Dev sinema stüdyoları, düzmece sinema fragmanları üreten kanallardan elde edilen reklam gelirlerinin kendilerine ödenmesi için YouTube’dan değişik bir talepte bulunduğu ortaya çıktı. YouTube’un yaklaşımı ise biraz daha farklı olacak görünüyor.
YouTube’u işgal etmeye başlayan geçersiz fragmanlar hakkında yaşananları, geçtiğimiz günlerde sizlerle paylaşmıştık. Teknoloji devi, Deadline tarafından yapılan bir incelemenin akabinde, Screen Culture ve KH Studio isimli iki tanınan kanalı hedef almıştı. Bu kanallar, yapay zeka ve düzenlenmiş görüntüler kullanarak izleyicilere aldatıcı içerikler sunduğu gerekçesiyle YouTube’un Partner Programı’ndan çıkarıldı ve artık reklam geliri elde edemiyor.
Deadline’ın yaptığı inceleme, bu kanalların izleyicileri, resmi olarak duyurulmayan yahut tamamen var olmayan sinemaların fragmanlarıyla kandırdığını ortaya koydu. Bu görüntüler arasında, Fransız televizyonunu yanıltan bir Superman fragmanı ve seride yer almayan aktörleri içeren uydurma bir James Bond fragmanı bulunuyordu. Aldatıcı olmasına karşın bu görüntüler milyonlarca izlenme aldı. Hatta kimi görüntülerin başlıklarında aldatıcı bir şekilde “resmi” (official) ifadesi yer alıyordu.
Film stüdyolarının düzmece fragmanlarla ilgili şaşırtan tutumu
Deadline ayrıyeten birtakım büyük sinema stüdyolarının bu düzmece fragmanlardan faydalandığını da ortaya çıkardı. Yayının savına göre, Warner Bros. Discovery ve Sonyi büyük stüdyolar, bu içerikleri kaldırtmak yerine, bu görüntülerden elde edilen reklam gelirlerini kendi hesaplarına yönlendirmek için YouTube’a talepte bulundu.
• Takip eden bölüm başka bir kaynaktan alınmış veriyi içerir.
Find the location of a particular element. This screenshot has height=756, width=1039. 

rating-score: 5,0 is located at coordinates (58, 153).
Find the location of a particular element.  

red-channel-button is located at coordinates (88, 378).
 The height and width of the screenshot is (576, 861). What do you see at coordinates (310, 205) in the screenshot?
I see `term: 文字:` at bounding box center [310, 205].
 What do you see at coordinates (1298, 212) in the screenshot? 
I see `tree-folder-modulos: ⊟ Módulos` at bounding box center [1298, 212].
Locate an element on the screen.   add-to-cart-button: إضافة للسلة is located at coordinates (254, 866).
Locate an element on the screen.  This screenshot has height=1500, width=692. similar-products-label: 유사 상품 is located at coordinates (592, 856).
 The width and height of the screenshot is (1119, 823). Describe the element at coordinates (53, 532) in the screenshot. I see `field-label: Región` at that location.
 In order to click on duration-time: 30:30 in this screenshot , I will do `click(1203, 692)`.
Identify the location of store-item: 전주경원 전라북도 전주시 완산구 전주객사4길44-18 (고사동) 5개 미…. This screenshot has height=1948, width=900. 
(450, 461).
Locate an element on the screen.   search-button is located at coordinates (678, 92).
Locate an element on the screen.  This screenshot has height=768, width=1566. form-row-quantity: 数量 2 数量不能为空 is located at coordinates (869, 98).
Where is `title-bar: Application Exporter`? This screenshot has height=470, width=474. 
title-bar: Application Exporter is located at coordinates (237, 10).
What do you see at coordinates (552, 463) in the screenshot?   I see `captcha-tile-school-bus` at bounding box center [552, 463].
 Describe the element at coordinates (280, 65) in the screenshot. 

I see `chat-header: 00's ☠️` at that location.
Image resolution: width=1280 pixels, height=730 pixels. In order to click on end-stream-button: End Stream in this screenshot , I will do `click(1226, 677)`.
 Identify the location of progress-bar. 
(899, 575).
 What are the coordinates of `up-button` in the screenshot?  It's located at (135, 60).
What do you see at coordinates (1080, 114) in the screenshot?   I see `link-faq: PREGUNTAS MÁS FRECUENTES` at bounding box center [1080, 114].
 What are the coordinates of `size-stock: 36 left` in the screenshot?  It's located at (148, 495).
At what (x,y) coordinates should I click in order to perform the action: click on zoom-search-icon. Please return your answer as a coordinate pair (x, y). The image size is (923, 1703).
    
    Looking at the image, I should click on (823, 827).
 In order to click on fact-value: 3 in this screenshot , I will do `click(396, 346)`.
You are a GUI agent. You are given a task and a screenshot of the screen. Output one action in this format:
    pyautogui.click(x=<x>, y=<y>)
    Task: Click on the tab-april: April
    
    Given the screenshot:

YouTube’un yönergelerine göre, tekrarlayan, aldatıcı ya da manipülatif içeriklerin platformda yer almasına izin verilmediği için bu kanalların cezalandırılması mantıklı görünüyor. Bununla birlikte, Screen Culture ve KH Studio’nun, bu karara karşı itiraz hakkı bulunuyor. Fakat bu olay, internet üzerindeki yanlış ve aldatıcı bilgilerin yayılması gibi giderek büyüyen bir sorunu bir defa daha gündeme taşıdı.
Üretken yapay zeka teknolojilerinin gelişmesi, bu sorunun boyutunu çok daha karmaşık bir hale getiriyor. Günümüzde bir görsel, video ya da ses kaydının gerçekliği sorgulanmadan yapay zeka eseri olabileceği göz önüne alınmalı. Sosyal medya ve video platformlarının bu bahiste alacağı kararlar, internet üzerinde bilgi doğruluğunun geleceği açısından kritik değere sahip.